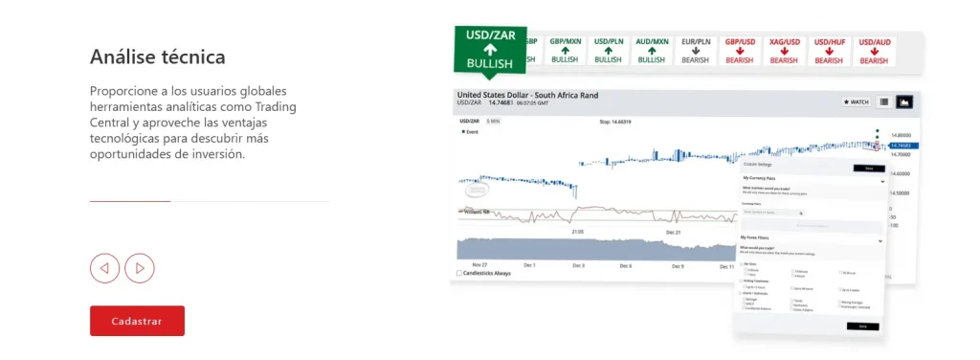This screenshot has width=980, height=360.
Task: Select the USD/ZAR bullish tab
Action: tap(491, 50)
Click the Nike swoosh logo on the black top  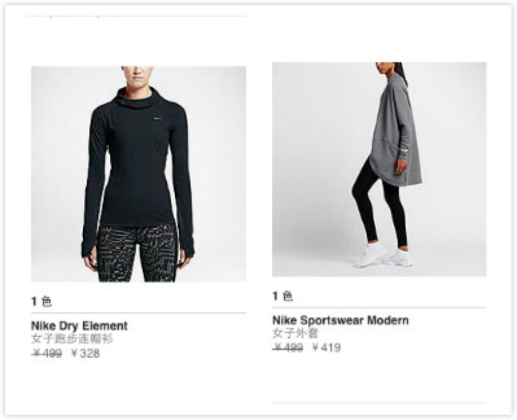coord(158,119)
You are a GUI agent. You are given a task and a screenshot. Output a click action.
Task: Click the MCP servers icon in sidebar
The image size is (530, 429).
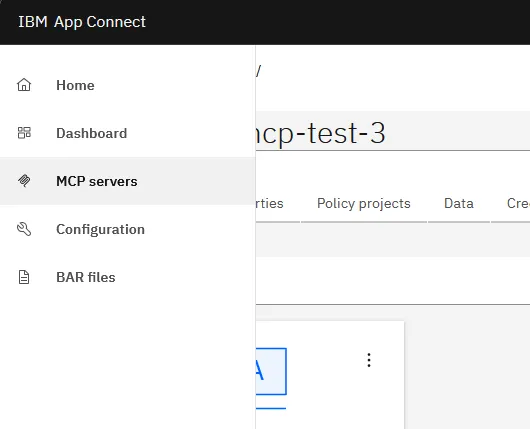[24, 181]
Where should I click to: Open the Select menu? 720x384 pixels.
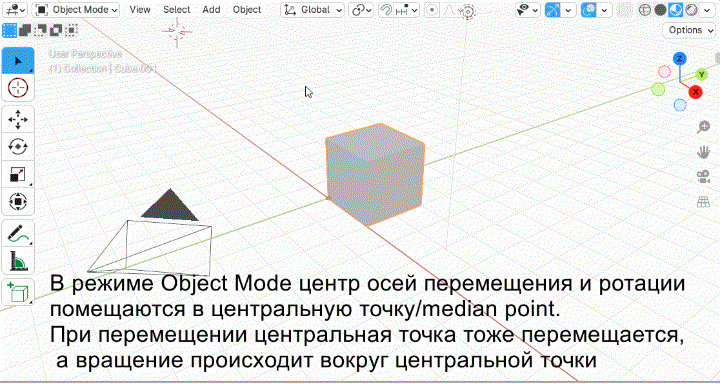click(177, 10)
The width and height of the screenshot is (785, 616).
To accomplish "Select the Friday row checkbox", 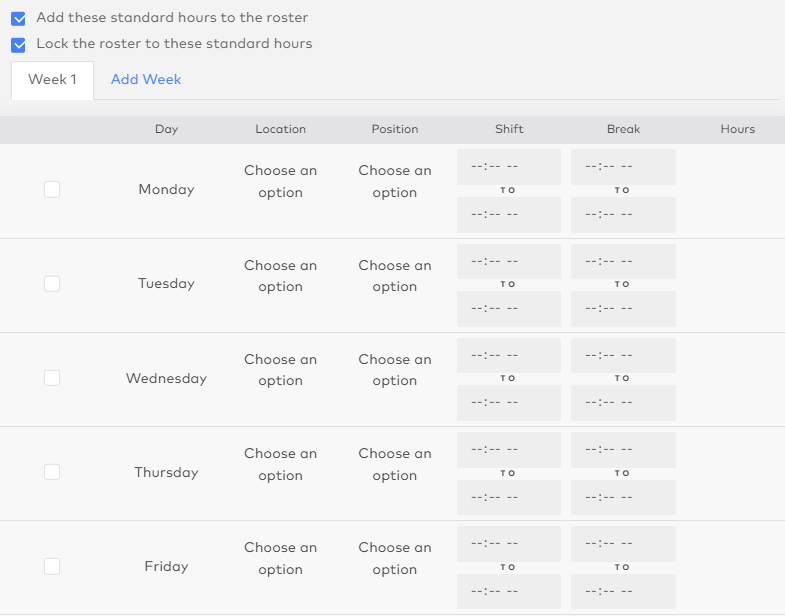I will click(x=52, y=566).
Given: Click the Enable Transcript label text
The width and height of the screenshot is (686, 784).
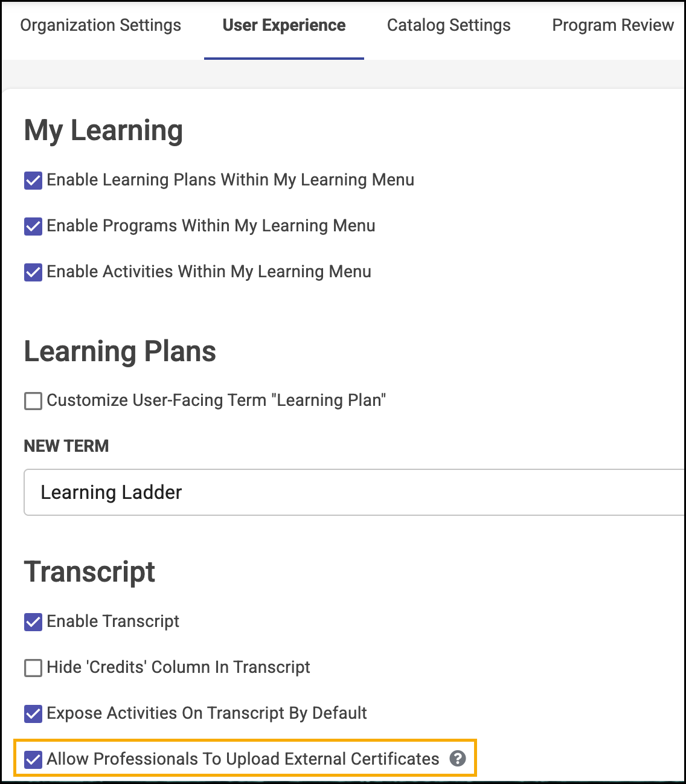Looking at the screenshot, I should tap(113, 622).
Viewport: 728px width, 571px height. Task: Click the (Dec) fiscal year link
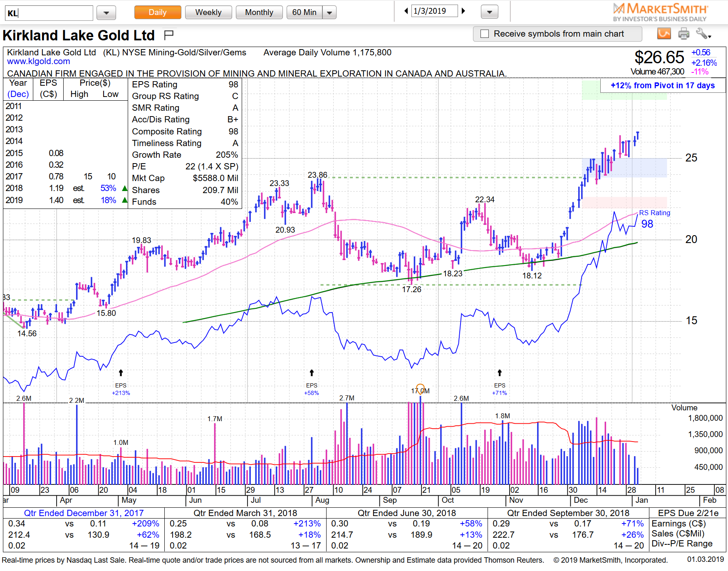(x=18, y=94)
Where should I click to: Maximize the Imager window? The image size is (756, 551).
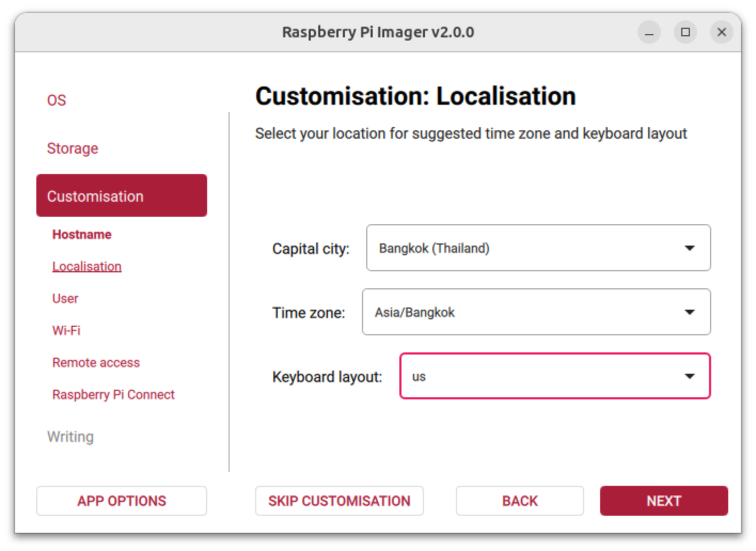685,33
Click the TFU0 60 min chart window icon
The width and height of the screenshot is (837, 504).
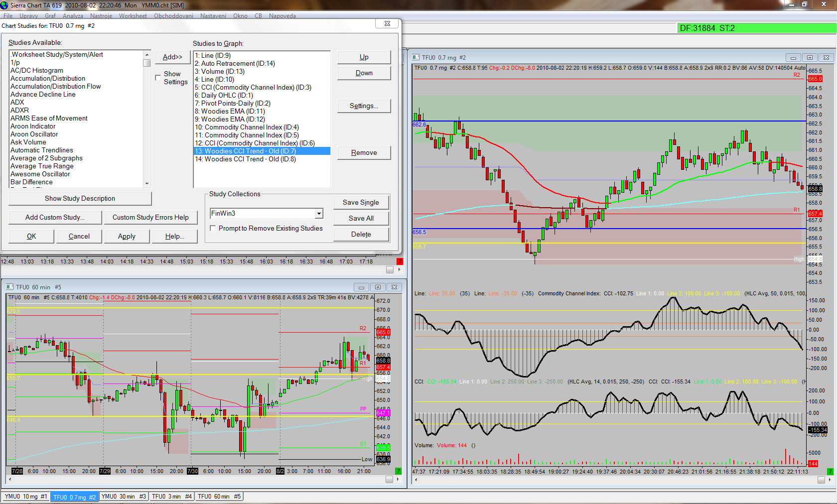click(9, 287)
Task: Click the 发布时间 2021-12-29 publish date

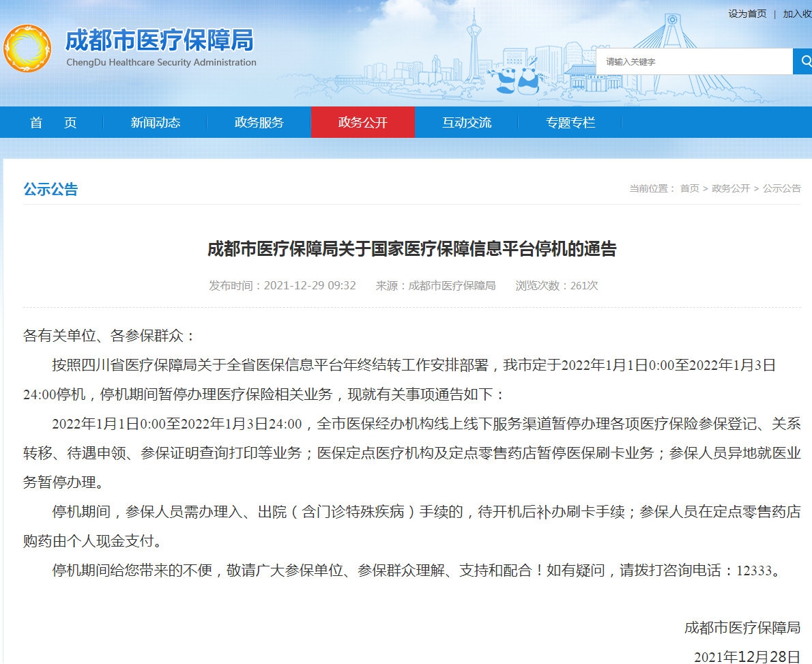Action: click(x=282, y=285)
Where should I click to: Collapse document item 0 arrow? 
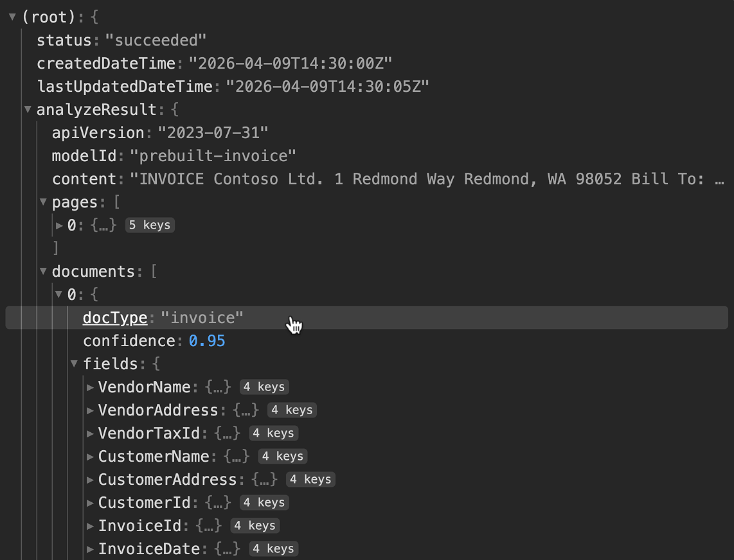(59, 295)
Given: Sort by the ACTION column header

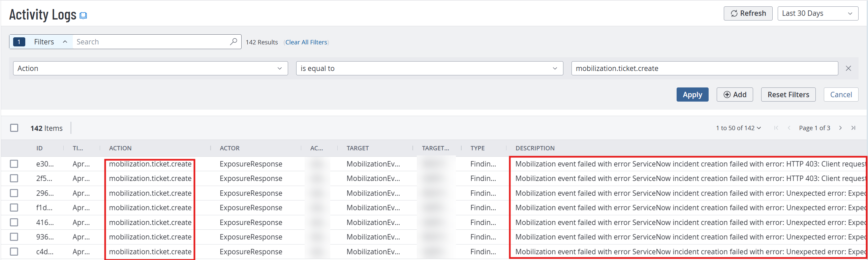Looking at the screenshot, I should click(120, 148).
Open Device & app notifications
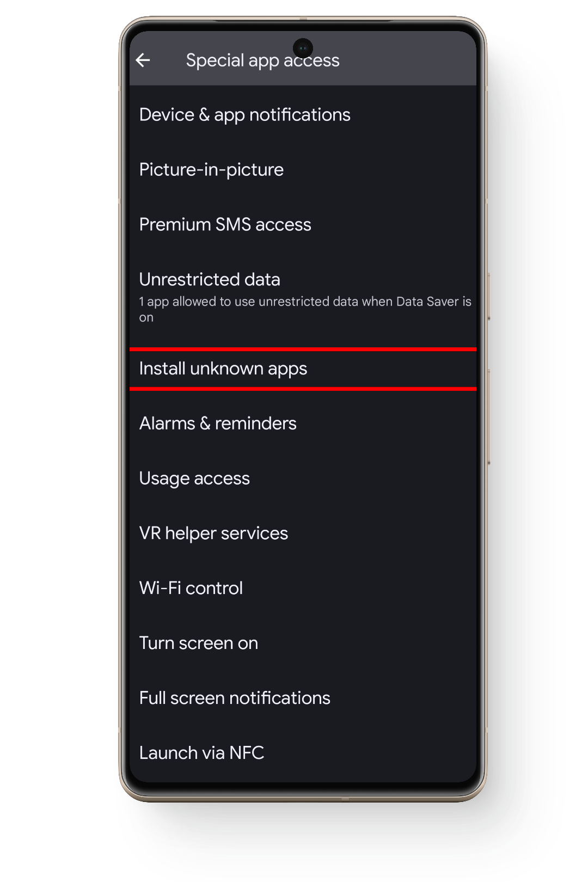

* [EXERCISE INSTRUCTIONS]
Work out how many lines above contain "icon"; write only the number.

* [EXERCISE OUTPUT]
2